• [Objective] How many lines of the entries below contain the string "what", with case counting? Reply with the number alone.

• [Records for this exercise]

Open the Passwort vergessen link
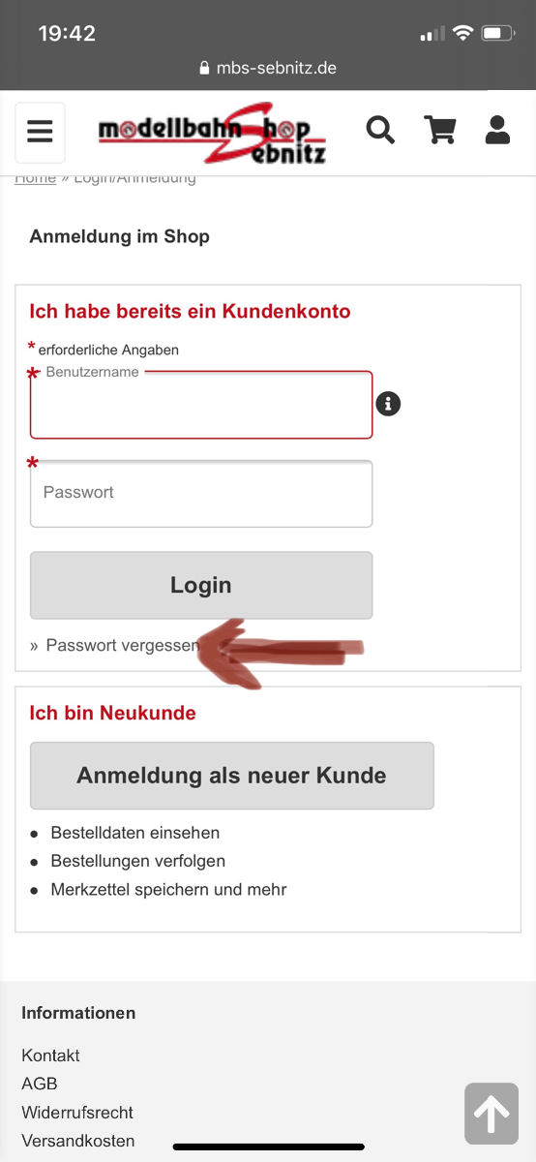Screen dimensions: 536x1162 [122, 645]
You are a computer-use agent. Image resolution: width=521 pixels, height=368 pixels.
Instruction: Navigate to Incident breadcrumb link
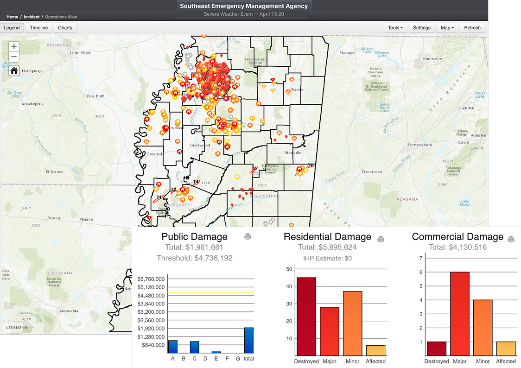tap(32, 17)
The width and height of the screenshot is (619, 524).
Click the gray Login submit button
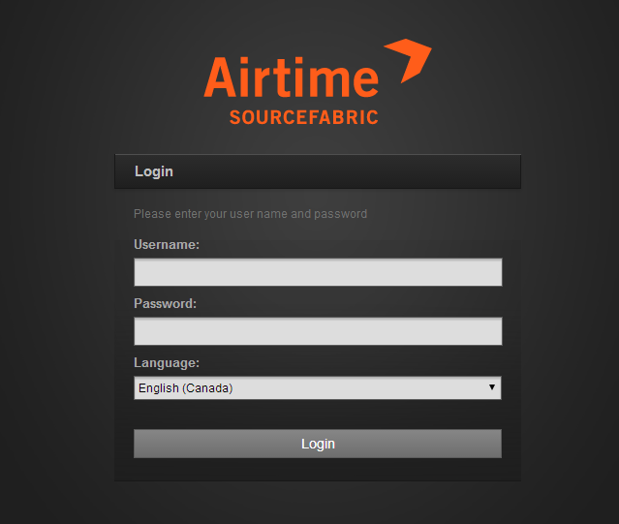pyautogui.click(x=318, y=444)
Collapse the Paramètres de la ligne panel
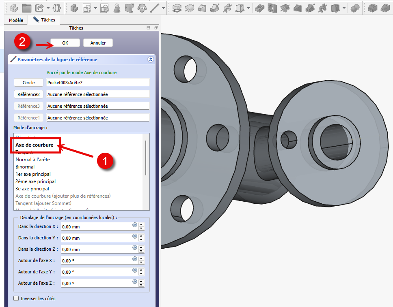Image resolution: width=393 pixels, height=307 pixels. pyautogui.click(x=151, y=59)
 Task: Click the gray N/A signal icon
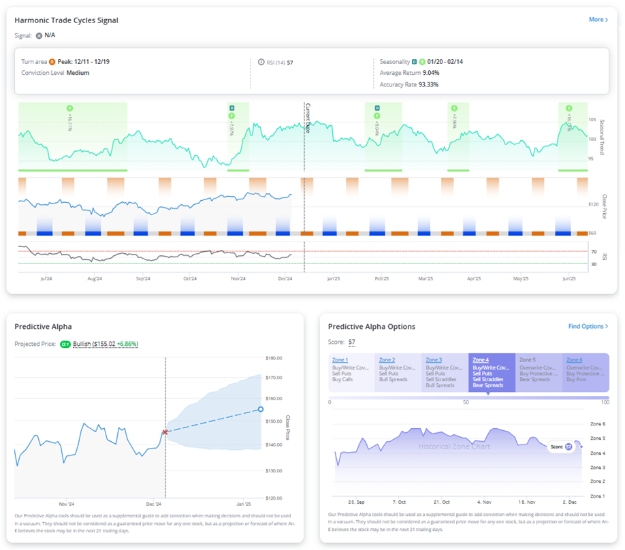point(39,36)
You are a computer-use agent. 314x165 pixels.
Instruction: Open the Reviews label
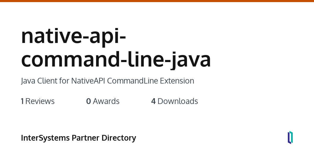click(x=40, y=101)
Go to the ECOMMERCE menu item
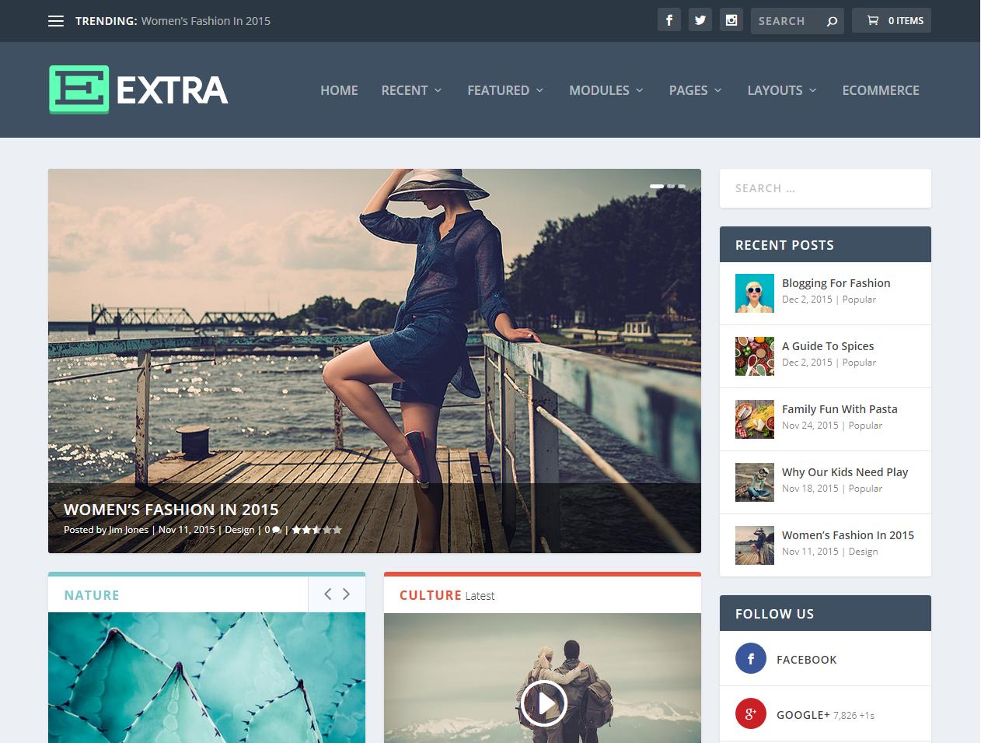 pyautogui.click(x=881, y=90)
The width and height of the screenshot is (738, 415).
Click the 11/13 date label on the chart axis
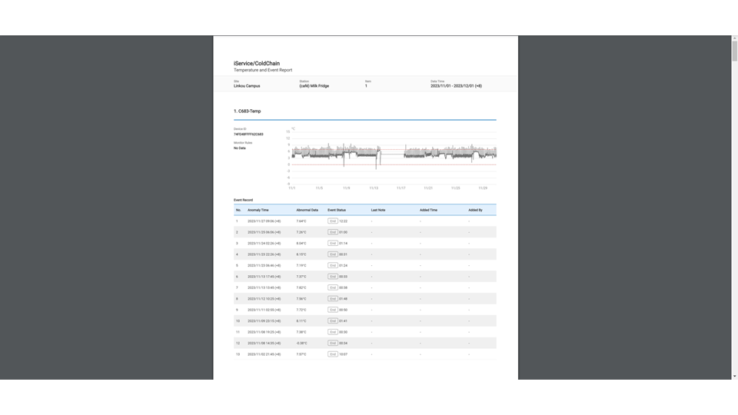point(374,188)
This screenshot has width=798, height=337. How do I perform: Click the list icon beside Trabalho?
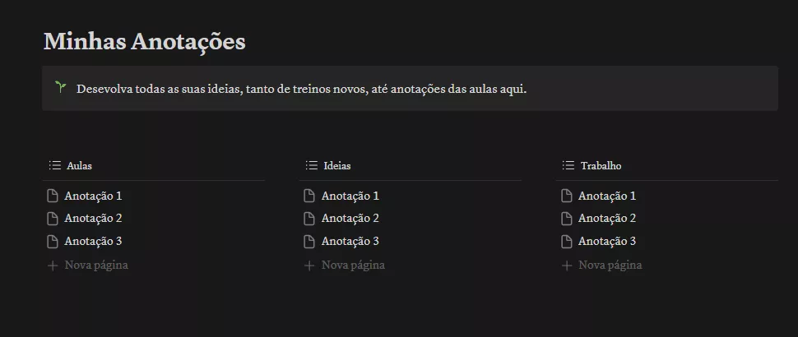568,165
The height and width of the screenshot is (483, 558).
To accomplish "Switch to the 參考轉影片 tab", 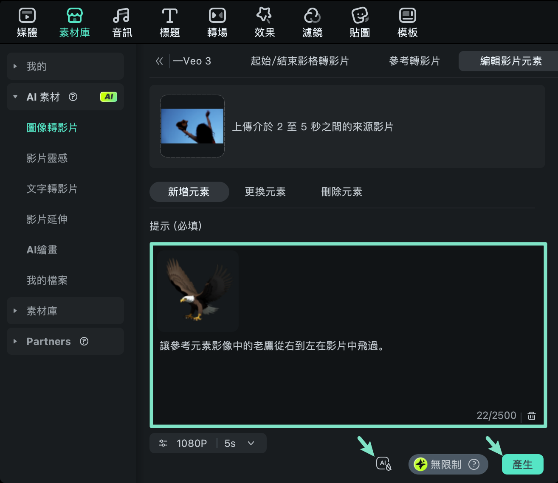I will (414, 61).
--
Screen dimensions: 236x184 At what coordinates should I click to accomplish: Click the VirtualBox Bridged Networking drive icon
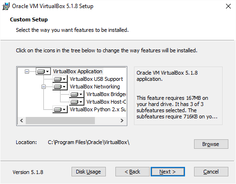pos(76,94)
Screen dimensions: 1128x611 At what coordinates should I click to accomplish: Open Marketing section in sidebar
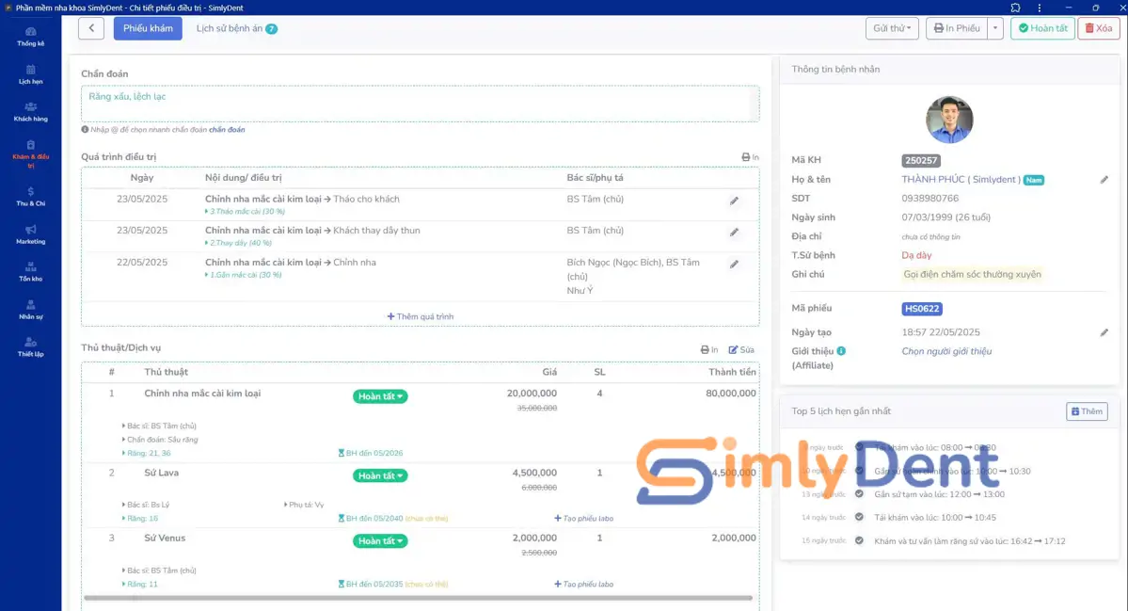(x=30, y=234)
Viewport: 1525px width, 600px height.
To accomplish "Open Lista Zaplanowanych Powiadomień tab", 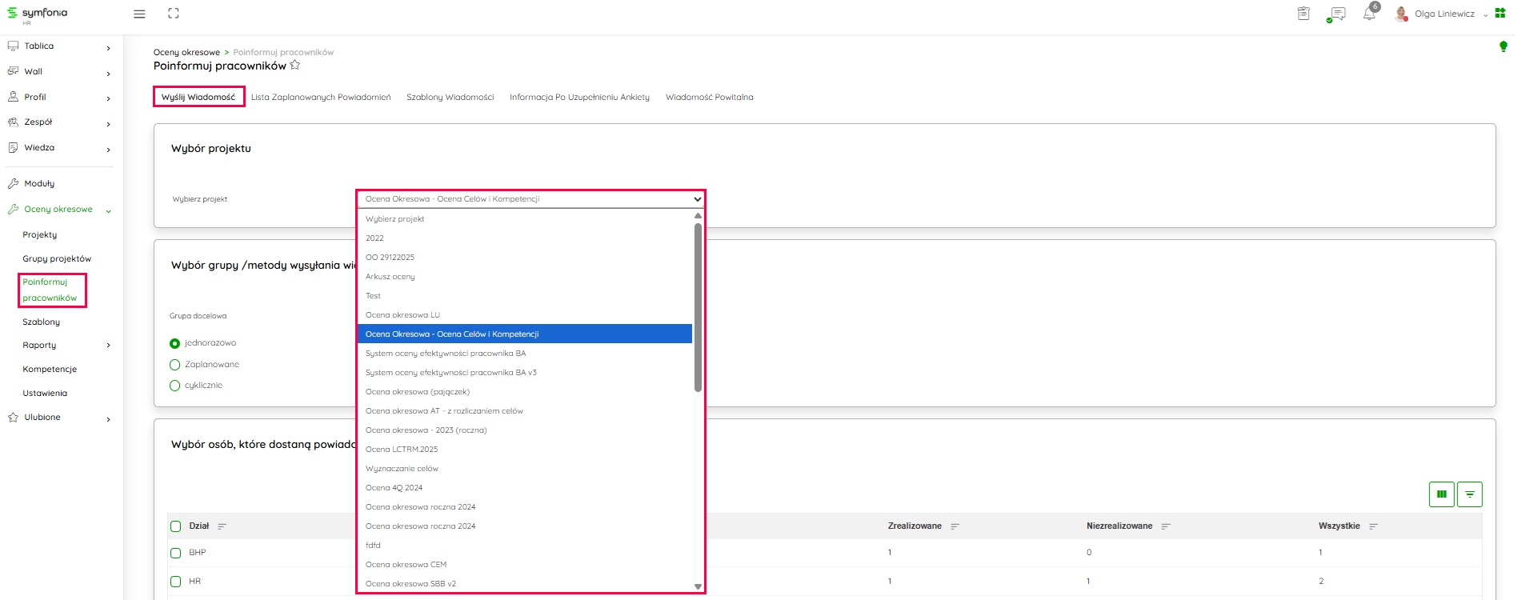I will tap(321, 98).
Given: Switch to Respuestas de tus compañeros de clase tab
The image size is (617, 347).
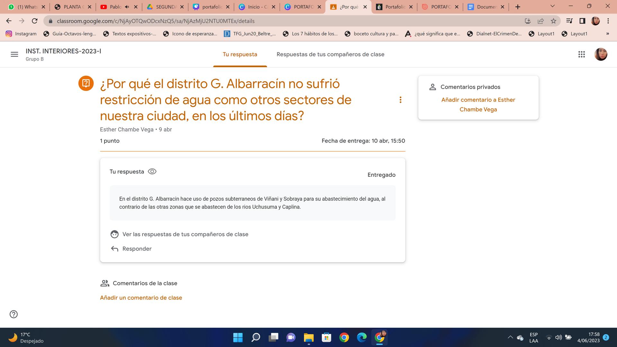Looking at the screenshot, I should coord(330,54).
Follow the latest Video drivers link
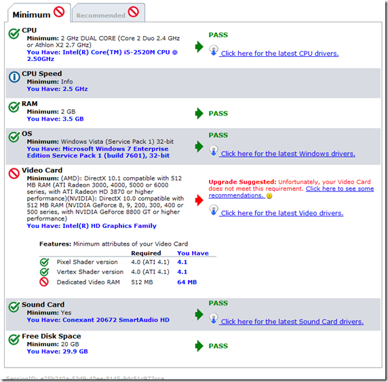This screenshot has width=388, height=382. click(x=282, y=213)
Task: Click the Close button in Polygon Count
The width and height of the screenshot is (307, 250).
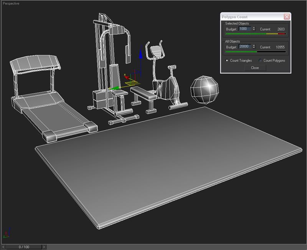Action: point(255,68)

• [Result of this task] 2